● **Required work**: The required output is a word-for-word restatement of the material below, from the line with "Where should I click to: Click" through its last line, inclusive.

● **Records shown**:
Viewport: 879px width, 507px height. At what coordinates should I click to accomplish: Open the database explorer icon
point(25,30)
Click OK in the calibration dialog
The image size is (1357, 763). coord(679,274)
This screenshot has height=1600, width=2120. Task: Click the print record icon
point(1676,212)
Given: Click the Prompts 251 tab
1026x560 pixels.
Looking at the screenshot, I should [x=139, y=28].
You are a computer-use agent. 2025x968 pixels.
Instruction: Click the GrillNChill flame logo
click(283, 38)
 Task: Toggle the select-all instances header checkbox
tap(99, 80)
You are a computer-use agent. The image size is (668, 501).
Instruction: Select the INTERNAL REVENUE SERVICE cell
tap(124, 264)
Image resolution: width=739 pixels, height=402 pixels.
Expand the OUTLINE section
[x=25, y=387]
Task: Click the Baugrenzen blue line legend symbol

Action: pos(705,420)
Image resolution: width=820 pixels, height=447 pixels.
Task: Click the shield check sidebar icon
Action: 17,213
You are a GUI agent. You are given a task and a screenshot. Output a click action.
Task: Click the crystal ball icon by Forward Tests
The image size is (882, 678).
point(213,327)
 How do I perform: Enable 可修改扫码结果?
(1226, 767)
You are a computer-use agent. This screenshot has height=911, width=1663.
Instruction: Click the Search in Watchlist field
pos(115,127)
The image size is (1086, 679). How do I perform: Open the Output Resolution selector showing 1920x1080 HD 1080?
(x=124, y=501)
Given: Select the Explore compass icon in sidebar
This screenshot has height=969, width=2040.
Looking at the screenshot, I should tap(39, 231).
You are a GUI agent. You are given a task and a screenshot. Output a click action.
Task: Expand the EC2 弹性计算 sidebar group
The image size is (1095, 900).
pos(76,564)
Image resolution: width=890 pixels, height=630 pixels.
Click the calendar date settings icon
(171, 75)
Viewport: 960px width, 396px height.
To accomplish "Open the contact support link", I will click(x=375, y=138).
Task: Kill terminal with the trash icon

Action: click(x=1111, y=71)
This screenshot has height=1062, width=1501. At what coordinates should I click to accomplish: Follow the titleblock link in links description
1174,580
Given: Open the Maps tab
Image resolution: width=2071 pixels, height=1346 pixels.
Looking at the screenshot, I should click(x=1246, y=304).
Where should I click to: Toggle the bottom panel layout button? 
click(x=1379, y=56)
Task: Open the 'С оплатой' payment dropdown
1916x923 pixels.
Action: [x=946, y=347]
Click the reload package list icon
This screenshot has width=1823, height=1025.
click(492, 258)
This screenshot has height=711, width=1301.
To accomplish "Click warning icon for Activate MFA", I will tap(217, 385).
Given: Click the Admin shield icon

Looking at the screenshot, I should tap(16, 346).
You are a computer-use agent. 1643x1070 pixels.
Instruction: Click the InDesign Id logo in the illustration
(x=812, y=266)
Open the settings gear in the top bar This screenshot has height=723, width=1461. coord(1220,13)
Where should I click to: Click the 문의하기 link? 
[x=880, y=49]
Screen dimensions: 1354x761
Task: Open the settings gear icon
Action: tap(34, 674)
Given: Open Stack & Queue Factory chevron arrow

● **Output for this exercise**:
Where should I click to: Click the 문의하기 link? 
[x=880, y=49]
Screen dimensions: 1354x761
Task: Open the settings gear icon
Action: tap(34, 674)
Given: Open Stack & Queue Factory chevron arrow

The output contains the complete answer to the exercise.